**What is required**
Each record below should be output verbatim, without pictures.
◇ ◇ ◇ ◇ ◇ ◇ ◇
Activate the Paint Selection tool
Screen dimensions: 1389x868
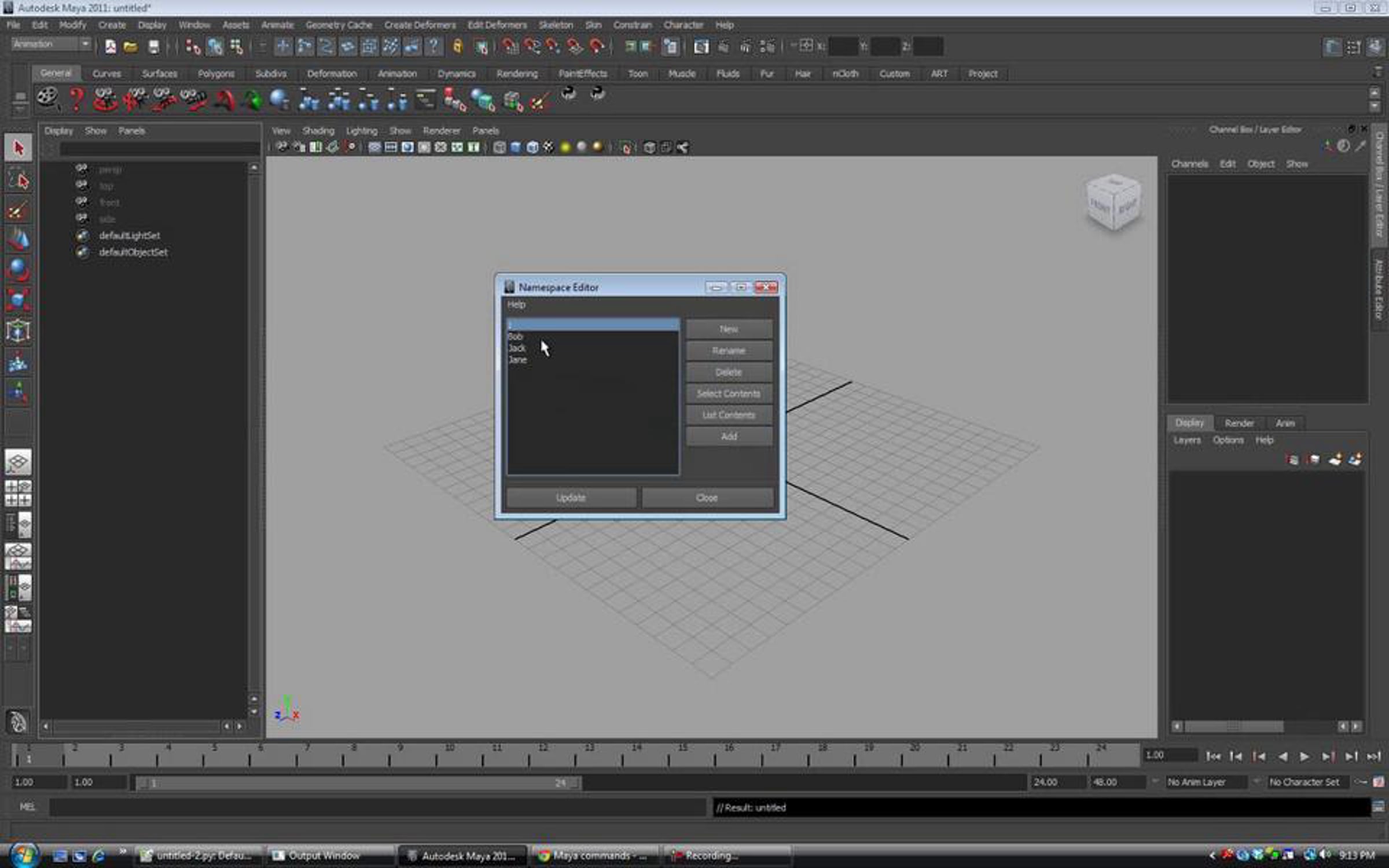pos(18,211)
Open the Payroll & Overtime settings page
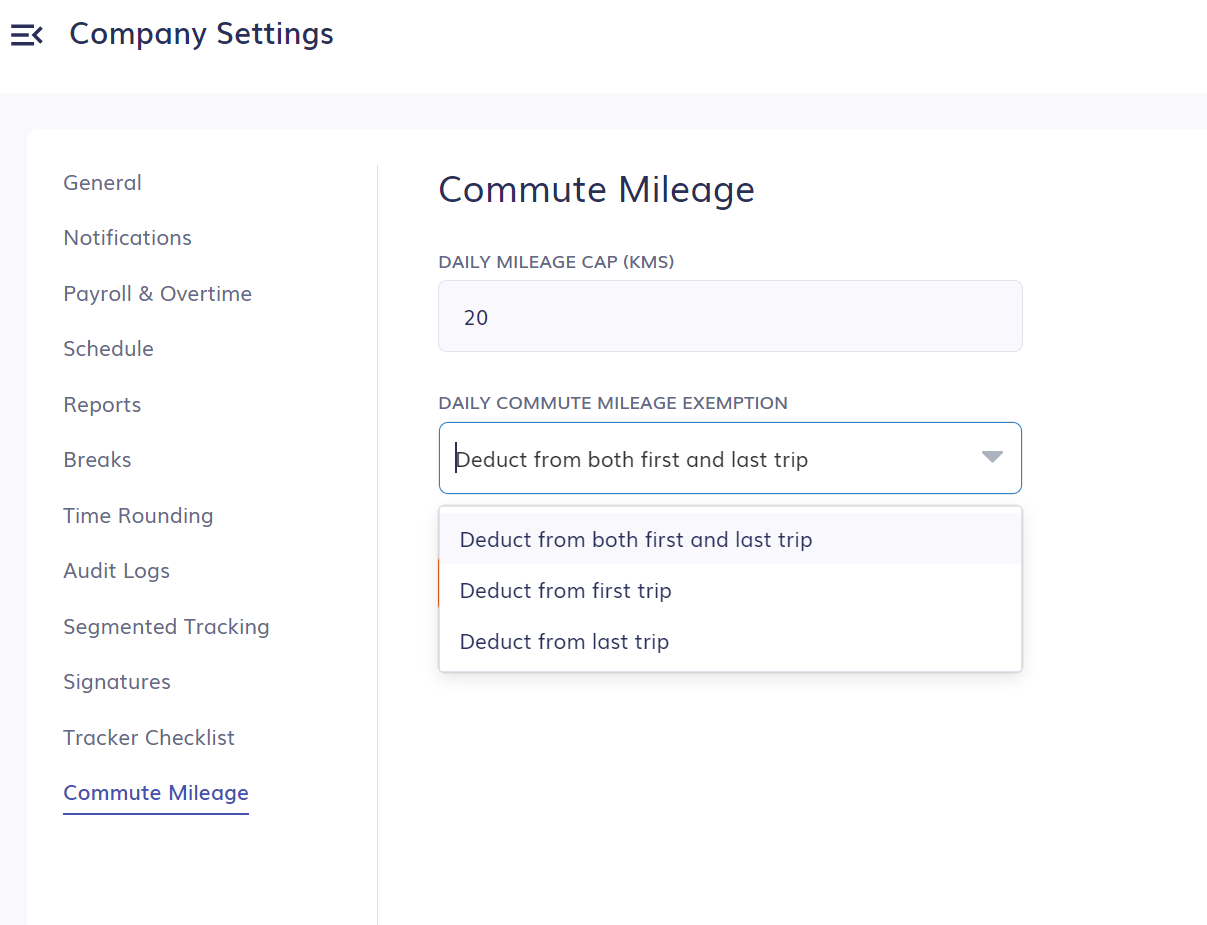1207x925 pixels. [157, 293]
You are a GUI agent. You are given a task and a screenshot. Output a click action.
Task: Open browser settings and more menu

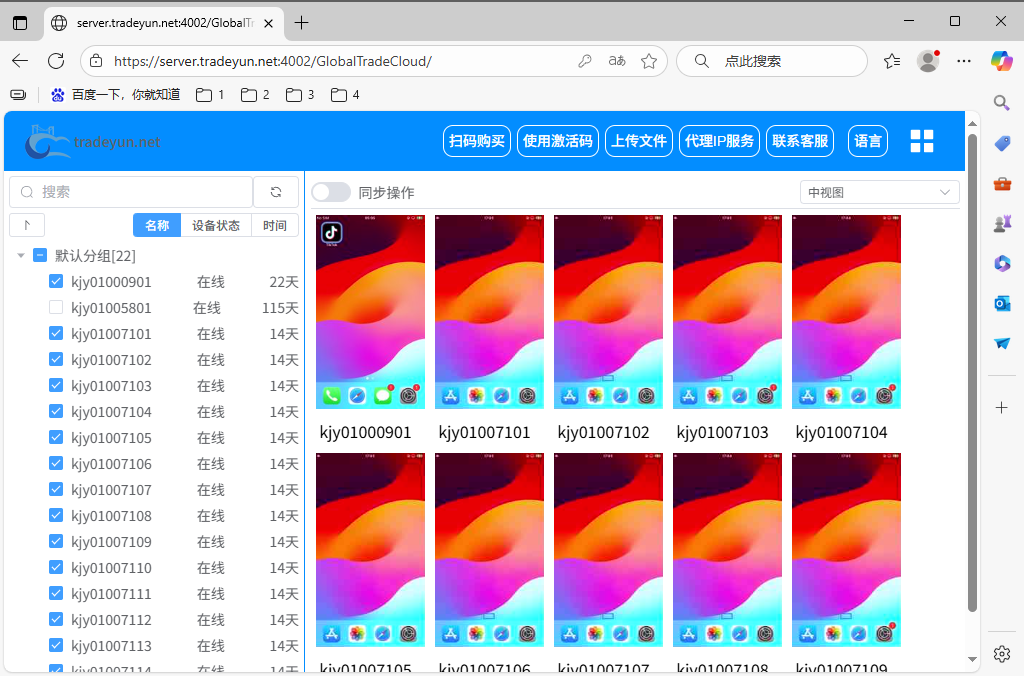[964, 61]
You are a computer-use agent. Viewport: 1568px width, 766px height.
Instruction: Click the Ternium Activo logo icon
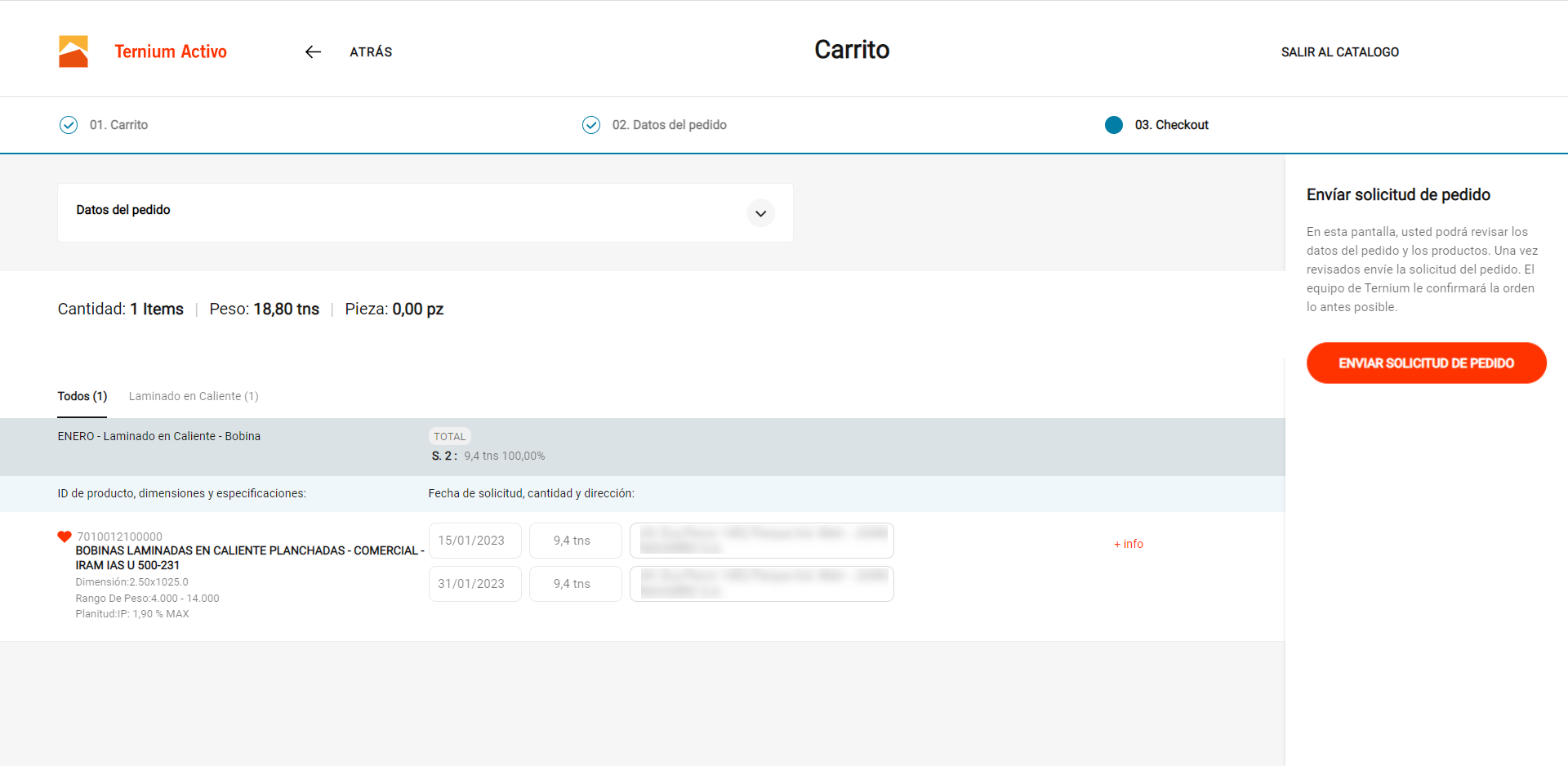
◇ ◇ ◇ ◇ ◇ ◇ ◇
**Output**
Activate the Paint Selection tool
Screen dimensions: 1389x868
pos(18,211)
Open the Payroll & Overtime settings page
1207x925 pixels. [157, 293]
You are a GUI agent. You are given a task and a screenshot. Output a click action.
Task: Open browser settings and more menu

[964, 61]
You are a computer-use agent. Viewport: 1568px width, 766px height.
Instruction: Click the Ternium Activo logo icon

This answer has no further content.